Copy out all lines bearing the word "resolution" from the listing below.

━━ Supplied data

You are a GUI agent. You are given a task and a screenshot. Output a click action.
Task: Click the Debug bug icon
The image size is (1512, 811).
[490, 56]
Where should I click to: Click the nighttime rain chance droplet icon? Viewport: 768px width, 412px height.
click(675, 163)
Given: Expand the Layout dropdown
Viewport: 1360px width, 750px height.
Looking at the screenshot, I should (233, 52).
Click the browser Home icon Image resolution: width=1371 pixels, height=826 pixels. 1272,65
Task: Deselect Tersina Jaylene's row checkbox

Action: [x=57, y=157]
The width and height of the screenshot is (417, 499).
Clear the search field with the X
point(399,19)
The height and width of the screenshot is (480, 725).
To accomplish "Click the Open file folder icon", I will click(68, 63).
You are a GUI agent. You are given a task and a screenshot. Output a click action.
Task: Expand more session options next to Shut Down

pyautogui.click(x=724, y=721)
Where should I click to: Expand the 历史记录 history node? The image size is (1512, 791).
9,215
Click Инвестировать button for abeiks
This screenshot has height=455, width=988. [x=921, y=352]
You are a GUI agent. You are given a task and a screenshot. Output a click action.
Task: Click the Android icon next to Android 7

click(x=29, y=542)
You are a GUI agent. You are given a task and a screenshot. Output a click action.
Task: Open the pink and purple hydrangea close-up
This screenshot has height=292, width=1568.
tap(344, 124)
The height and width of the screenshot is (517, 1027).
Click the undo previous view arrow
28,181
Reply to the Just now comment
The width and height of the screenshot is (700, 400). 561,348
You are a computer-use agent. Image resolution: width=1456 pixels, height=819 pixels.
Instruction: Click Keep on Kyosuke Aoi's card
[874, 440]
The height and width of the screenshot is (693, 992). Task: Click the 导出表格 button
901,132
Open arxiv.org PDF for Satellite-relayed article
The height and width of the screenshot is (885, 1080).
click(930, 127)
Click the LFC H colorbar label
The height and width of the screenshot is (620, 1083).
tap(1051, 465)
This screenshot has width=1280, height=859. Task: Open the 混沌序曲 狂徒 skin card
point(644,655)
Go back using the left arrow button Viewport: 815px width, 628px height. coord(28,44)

━━━━

## Task solution
Click the browser Home icon Image resolution: width=1371 pixels, height=826 pixels. 1272,65
You are a computer-use agent. Image resolution: width=1456 pixels, height=819 pixels.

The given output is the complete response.